The most important source for my work are my diaries and the memories that go with it. From my art-school days I wrote about my life, things I experienced, ideas about my work, about people I met and the literature I read. Along with that I made sketches of places I went to or of people I met. Already during my “Bildungsreise”, which was a two months hitch-hiking trip to Italy and Greece in 1974, after having finished my draft, I kept an extensive diary. I had also decided to start art-school and I wanted to start capturing experiences right away.
I did not do much writing on daily life, but I wrote a lot about later trips I made, my studies in the US (1981-1982), travels in the US and Mexico (1984) and about travels all over Europe after that. During a certain period (1997 – 2003) I had a photographic diary for which I made a picture each day. When I stopped that I started my blog, initially it was meant to be a digital diary.
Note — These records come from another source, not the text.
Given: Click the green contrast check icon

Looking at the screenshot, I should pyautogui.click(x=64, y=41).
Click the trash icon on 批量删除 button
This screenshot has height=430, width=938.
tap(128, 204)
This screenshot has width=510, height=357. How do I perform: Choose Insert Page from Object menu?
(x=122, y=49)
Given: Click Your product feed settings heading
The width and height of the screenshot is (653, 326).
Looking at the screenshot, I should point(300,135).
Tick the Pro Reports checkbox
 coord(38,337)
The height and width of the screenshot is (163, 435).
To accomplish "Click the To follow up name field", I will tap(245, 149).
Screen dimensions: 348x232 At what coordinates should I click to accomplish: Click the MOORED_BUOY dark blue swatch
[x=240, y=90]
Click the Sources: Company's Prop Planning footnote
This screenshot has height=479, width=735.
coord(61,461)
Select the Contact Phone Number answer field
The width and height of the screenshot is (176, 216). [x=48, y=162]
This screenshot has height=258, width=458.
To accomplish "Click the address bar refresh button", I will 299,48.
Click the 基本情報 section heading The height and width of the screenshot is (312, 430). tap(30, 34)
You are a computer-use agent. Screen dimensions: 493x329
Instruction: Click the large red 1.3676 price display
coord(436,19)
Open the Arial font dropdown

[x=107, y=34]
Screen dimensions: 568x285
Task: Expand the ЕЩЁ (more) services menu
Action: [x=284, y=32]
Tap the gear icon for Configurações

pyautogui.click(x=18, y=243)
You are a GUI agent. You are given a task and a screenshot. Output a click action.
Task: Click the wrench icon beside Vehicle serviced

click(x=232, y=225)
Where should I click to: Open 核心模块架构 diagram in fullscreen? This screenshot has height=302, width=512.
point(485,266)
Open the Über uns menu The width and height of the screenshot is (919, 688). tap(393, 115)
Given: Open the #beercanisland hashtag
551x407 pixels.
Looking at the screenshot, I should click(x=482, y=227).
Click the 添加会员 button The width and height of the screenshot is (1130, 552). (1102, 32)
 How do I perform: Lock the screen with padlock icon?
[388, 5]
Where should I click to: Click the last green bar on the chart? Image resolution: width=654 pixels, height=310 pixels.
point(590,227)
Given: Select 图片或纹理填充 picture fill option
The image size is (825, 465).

It changed however to an artblog and the personal stuff was written in diaries again from time to time.
The material from these entries are the fertile earth from which my work grows. By reading my texts now and then and by examining the visual material I get new ideas and insights, I try out new images and I examine the contemporary relevance of material. It’s an ongoing process that has been very beneficial to me, especially in installations.
In these paintings there is an ongoing search for abstraction. A number of paintings you can see on this page have only horizontal and vertical brush strokes, referring to the period in art-history when a change in that direction took place. This is a period I like very much because of the tension between subject and pure abstraction as you will be able to find in Mondriaan’s Trees and in his Pier and Ocean series.
From the Diaries
About my house
At the start of the new Millennium I had the idea that I needed to introduce more abstraction in my work. Earlier, in 1993, I built an installation in Maurits van de Laar’s gallery: a black house with paintings on it’s walls. The idea was that the paintings were windows and doors through which one could look inside the artist of whom the house was a selfportrait. I wrote two texts about this idea: “In mijn huis” and “Buiten” (“In my House” and “Outside”). The house was the studio in which ideas developed and where they were executed. In front of the house was a tree from which the artist could look around to find what he could use. He could also show his work on the tree, hanging from it’s branches like ripe fruits.
I started to work on this idea with paintings showing monochrome planes on houses as you can see underneath. Later the images became more detailed, searching for interesting abstract solutions.